Single-cell force spectroscopy

CVC fragments were attached to flat-bottom glass petri dishes as outlined above, covered with PBS, and measurements were started within five min to mimic the adhesion of single bacterial cells to the naïve surface. The bacterial probe was placed above the center of the catheter, and carefully approached towards the surface. 10 force–distance curves were recorded per bacterial probe on the crest of each CVC fragment with a force trigger set to 300 pN, a lateral distance between two force–distance curves set to 1 µm, the ramp velocity adjusted to 160 nm/s and a ramp size of 800 nm.
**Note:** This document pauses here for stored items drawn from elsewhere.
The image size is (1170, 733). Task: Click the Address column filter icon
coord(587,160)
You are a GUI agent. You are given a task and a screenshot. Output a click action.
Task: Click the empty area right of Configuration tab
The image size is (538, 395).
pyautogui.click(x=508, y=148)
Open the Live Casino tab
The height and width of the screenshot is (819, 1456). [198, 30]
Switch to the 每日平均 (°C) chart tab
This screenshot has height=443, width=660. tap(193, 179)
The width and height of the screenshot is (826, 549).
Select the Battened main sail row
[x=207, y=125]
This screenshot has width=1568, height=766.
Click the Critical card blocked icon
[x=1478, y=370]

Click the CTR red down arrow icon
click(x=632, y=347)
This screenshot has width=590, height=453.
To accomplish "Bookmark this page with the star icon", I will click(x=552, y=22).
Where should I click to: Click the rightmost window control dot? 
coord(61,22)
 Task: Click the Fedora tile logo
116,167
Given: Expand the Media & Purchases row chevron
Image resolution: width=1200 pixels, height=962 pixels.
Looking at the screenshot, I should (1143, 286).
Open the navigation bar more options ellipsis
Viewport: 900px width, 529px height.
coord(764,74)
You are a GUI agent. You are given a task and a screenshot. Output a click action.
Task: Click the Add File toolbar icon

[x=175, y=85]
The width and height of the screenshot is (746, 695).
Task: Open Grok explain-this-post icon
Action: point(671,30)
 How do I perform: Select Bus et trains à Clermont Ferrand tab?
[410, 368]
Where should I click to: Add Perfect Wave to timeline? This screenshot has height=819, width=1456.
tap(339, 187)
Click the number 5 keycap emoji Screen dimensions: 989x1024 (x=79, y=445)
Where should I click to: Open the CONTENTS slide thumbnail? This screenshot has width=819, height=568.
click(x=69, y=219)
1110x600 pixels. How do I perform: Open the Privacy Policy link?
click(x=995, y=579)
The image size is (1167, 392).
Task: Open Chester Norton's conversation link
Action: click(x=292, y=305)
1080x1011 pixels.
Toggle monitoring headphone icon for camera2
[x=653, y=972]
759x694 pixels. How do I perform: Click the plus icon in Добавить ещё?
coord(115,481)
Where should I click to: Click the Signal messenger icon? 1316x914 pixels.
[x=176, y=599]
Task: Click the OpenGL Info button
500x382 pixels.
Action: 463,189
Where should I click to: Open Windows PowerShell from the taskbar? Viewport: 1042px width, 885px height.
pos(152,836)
For the preconditioning of the CVC tubing with HBP (derived from whole blood withdrawn from at least three healthy volunteers), HSA (purchased from Merck Millipore, Darmstadt, Germany), or human Fg (purchased from Sigma-Aldrich, Steinheim, Germany), fixed CVC pieces were covered with a droplet of HBP, HSA (0.4, 4, and 40 mg/ml), or Fg (0.4 mg/ml), respectively, incubated for 30 min at 37 °C, and subsequently washed eight times with PBS to remove loosely attached plasma factors/proteins that might distort the AFM measurements. Precoated CVC fragments were again covered in PBS, and force–distance curves recorded as outlined above. Analysis and depiction of force–distance curves were done with the Nanoscope Analysis software and OriginPro 2019b (OriginLab Corporation, Northampton, MA, USA).

Statistical analyses

The statistical significance of changes between groups was assessed with Kruskal–Wallis tests followed by Dunn’s post-hoc tests (3 and more groups) or the Mann–Whitney U test (two groups) using the GraphPad software package Prism 6.01. p values < 0.05 were considered statistically significant.